Given entries:
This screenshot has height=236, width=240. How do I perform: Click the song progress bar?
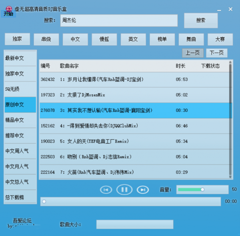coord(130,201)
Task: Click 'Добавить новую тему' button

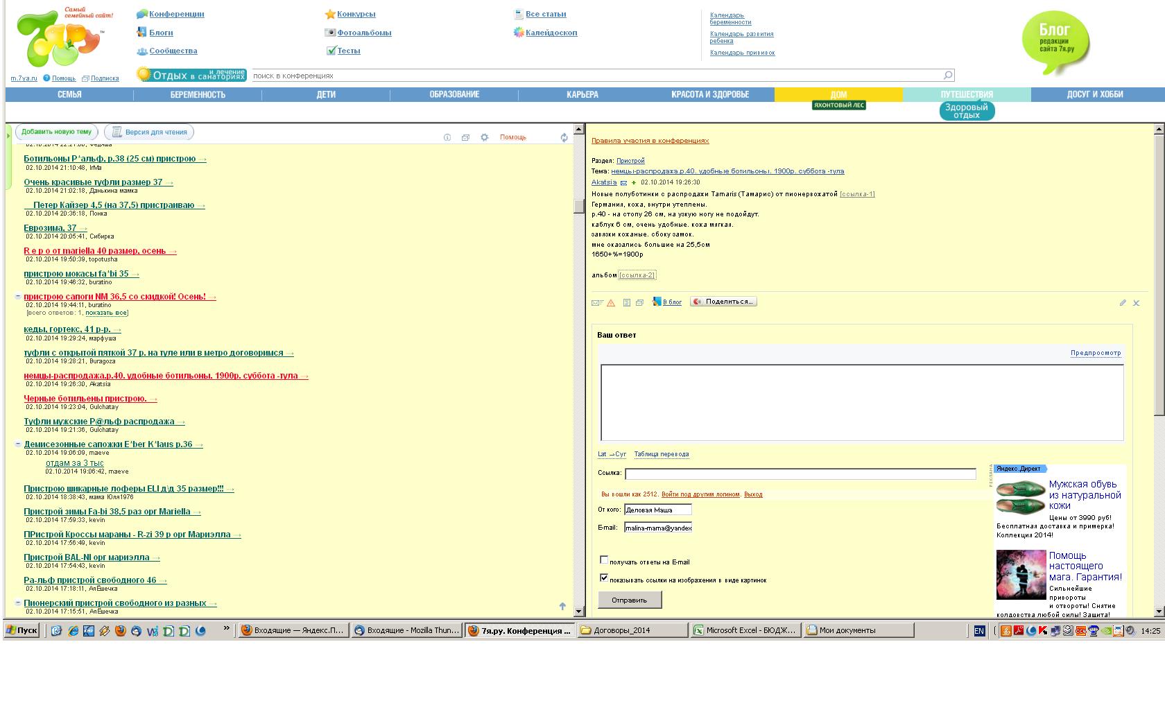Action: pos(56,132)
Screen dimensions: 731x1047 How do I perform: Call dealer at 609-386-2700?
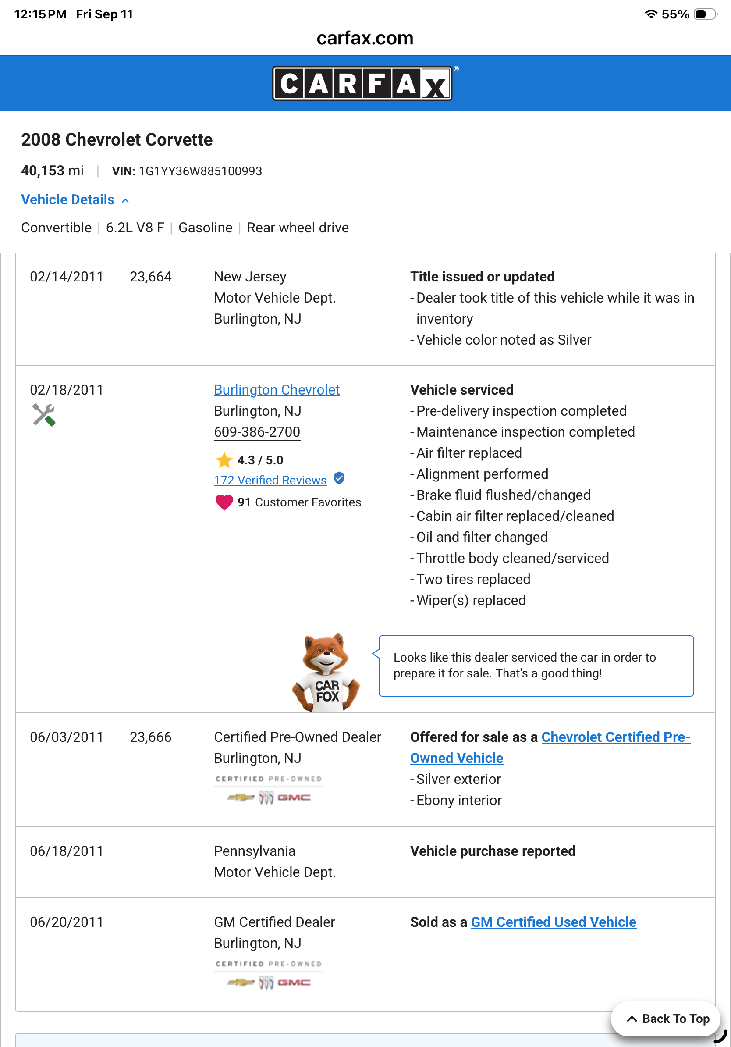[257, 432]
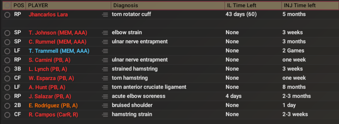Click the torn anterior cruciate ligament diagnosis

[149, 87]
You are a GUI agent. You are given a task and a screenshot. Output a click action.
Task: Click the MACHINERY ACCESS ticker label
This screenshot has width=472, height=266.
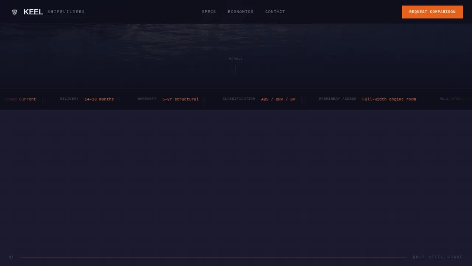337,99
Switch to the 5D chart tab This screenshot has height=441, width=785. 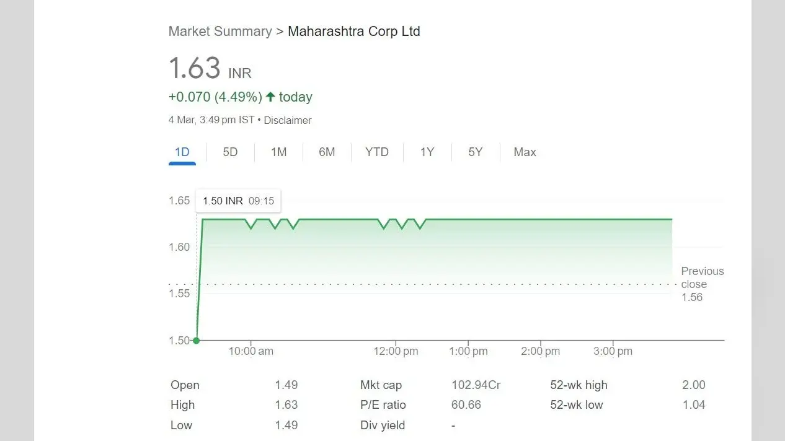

...

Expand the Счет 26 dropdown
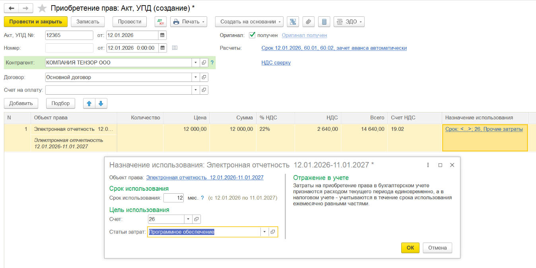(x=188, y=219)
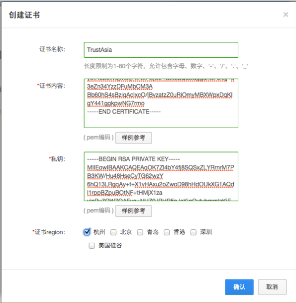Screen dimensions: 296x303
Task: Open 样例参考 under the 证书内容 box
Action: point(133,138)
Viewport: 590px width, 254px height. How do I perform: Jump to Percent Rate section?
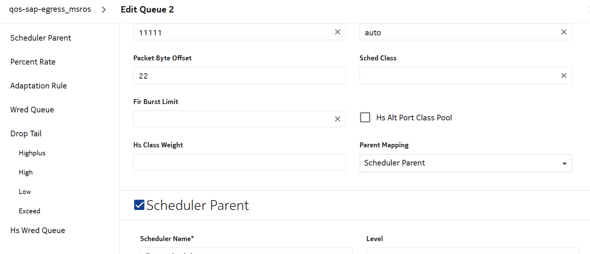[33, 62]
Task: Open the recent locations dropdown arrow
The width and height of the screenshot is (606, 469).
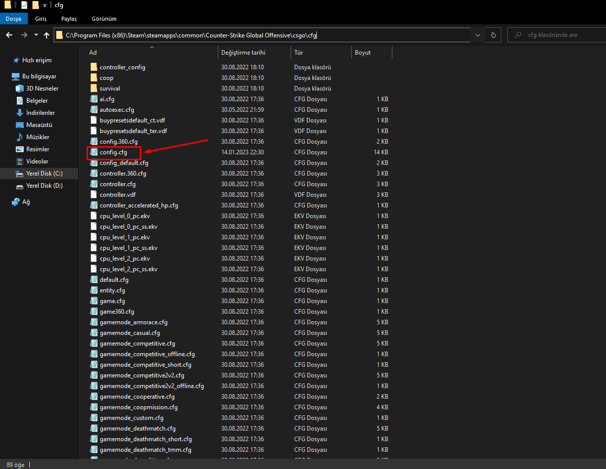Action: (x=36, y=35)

Exercise goal: Your answer must be the lines above from the one holding "Task: Click 'Добавить новую тему' button" up to and including the one holding "Switch to the", exact and with no pictures.

Answer space:
Task: Click 'Добавить новую тему' button

Action: pos(56,132)
Screen dimensions: 731x1047 How do I perform: Call dealer at 609-386-2700?
[257, 432]
Click the torn anterior cruciate ligament diagnosis

[149, 87]
You are a GUI agent. You are given a task and a screenshot. Output a click action.
Task: Click the MACHINERY ACCESS ticker label
This screenshot has width=472, height=266.
337,99
Switch to the 5D chart tab This screenshot has height=441, width=785. 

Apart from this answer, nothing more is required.